En el contexto de una economía que trae malas noticias en casi todos los frentes y pronósticos no demasiados alentadores, lo cierto es que la hegemonía K dentro de la coalición no es lo que era. Ya no alcanzan, como en el pasado, gestos o insinuaciones para torcer voluntades. La explicitación de malestares y las referencias concretas censurando actitudes del mandatario provocan más ruidos que nueces.

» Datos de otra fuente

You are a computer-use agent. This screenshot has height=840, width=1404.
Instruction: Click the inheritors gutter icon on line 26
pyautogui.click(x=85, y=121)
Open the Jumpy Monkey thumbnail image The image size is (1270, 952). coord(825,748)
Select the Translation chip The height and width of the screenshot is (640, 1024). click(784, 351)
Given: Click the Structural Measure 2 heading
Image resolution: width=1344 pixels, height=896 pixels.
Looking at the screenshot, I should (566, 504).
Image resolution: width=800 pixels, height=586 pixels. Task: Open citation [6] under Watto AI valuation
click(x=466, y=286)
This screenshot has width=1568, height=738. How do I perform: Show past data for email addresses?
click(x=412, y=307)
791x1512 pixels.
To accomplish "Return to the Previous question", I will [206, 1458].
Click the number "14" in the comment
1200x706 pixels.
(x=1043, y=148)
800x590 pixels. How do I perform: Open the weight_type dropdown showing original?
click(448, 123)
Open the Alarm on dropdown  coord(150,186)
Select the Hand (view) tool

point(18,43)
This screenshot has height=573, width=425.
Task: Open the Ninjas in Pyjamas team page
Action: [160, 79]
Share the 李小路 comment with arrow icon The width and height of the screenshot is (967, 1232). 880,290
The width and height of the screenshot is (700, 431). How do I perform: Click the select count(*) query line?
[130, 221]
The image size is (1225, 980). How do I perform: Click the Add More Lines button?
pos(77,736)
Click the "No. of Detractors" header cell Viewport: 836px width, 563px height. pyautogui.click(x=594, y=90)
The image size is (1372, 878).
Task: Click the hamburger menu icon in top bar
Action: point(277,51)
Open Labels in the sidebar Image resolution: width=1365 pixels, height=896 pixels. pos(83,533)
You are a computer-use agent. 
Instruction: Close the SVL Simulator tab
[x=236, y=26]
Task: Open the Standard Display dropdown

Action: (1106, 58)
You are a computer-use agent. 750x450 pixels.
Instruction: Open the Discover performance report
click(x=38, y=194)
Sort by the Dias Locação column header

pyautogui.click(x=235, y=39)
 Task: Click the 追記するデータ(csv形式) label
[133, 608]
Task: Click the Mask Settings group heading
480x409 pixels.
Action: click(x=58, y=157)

Cierto es que el potencial electoral de F2 (Cristina) sigue siendo el más nutrido entre los potenciales aspirantes del FdT, pero como ella se considera proscripta las incertidumbres aumentan y son aprovechadas por F1 con la voz de F3, más potente y contundente que la de la portavoz oficial.
Si todo lo descripto hasta aquí no tiene consecuencias más severas para la administración, es sencillamente porque la principal coalición de la oposición tiene también sus debates y diferencias entre los aspirantes y una definición pendiente del expresidente Macri respecto a que rol desea jugar en el futuro cercano.
Y también a la persistente presencia de Javier Milei en los sondeos de cara a las PASO, que altera cuentas y aumenta especulaciones respecto a impactos y posibilidades de un mayor crecimiento.
Y si faltara poco con lo que sucede fronteras adentro de la Argentina, esta semana trajo desde el exterior ruidos financieros globales vía crisis bancarias en EEUU y Europa de dimensión y duración difíciles de prever.
¿Sobre llovido mojado o la posibilidad de disimular el elefante de nuestros problemas domésticos en la manada de paquidermos internacionales? Pronto lo sabremos.